L’agglomération se trouve sur une petite route qui descend à gauche de la route 101. Il n’y a guère que des maisons en bois, des hangars à bateaux et à hydravions et quelques restaurants envahis le dimanche par les citadins de l’autre côté du pont. Jack habitait l’une des maisons de bois dans Main Street, tout un premier étage. Le soir, il pouvait voir de sa fenêtre la longue ligne lumineuse de Bay-bridge, le pont qui relie San Francisco à Oakland, la ville jumelle, et les gratte-ciel illuminés.
A soixante-cinq ans, Jack Links n’attendait plus grand-chose de la vie, sinon un peu de farniente. Pendant trente-huit ans, il avait couru les pires dangers, dans différents postes des Services de Renseignements de l’U.S. Army. Il avait été l’un des premiers à appuyer le général Chenault avec son corps franc d’aviateurs se battant en Chine contre les Japonais.
Plus tard, Jack avait été fait prisonnier par les communistes chinois.

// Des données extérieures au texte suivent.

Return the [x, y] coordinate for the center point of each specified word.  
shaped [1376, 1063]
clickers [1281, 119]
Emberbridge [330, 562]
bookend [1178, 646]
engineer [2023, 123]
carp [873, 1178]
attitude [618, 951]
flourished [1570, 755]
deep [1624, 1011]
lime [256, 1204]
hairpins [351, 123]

Un de ses vieux amis – un Chinois lui aussi à qui il avait rendu le distingué service d’envoyer son fils étudier en Amérique – l’avait tiré d’affaire, au moment où on se préparait à le décapiter au sabre.
Jack sourit en tendant ses 25 cents au péage du pont. C’était du passé, tout ça. Maintenant il meublait sa retraite en aidant encore un peu la C.I.A. On lui envoyait régulièrement des journaux chinois à traduire. Récemment, il avait reçu la visite d’un homme du service « Action » qui ne demandait rien de moins que d’être parachuté en Chine pour rejoindre de problématiques guérilleros. Jack lui avait expliqué qu’il avait à peu près une chance sur un million de survivre. L’autre était parti quand même. On ne l’avait jamais revu. Les Américains sous-estimaient les Chinois. Lui, Jack, les connaissait bien. Et il les craignait.
Un de ses meilleurs amis était le major Fu-Chaw qui habitait Los Angeles, à 470 milles au sud. Peu de gens savaient que Fu-Chaw était le patron pour la côte ouest des Services de Renseignements de la Chine nationaliste. Officiellement, il s’occupait d’une petite fabrique d’objets d’ameublement en perles de bois, de plastique ou d’ivoire. Ce qui lui permettait d’avoir de nombreux contacts avec Hong-Kong. Toute sa famille avait été assassinée par les communistes à Canton. Aussi passait-il pour un antirouge convaincu.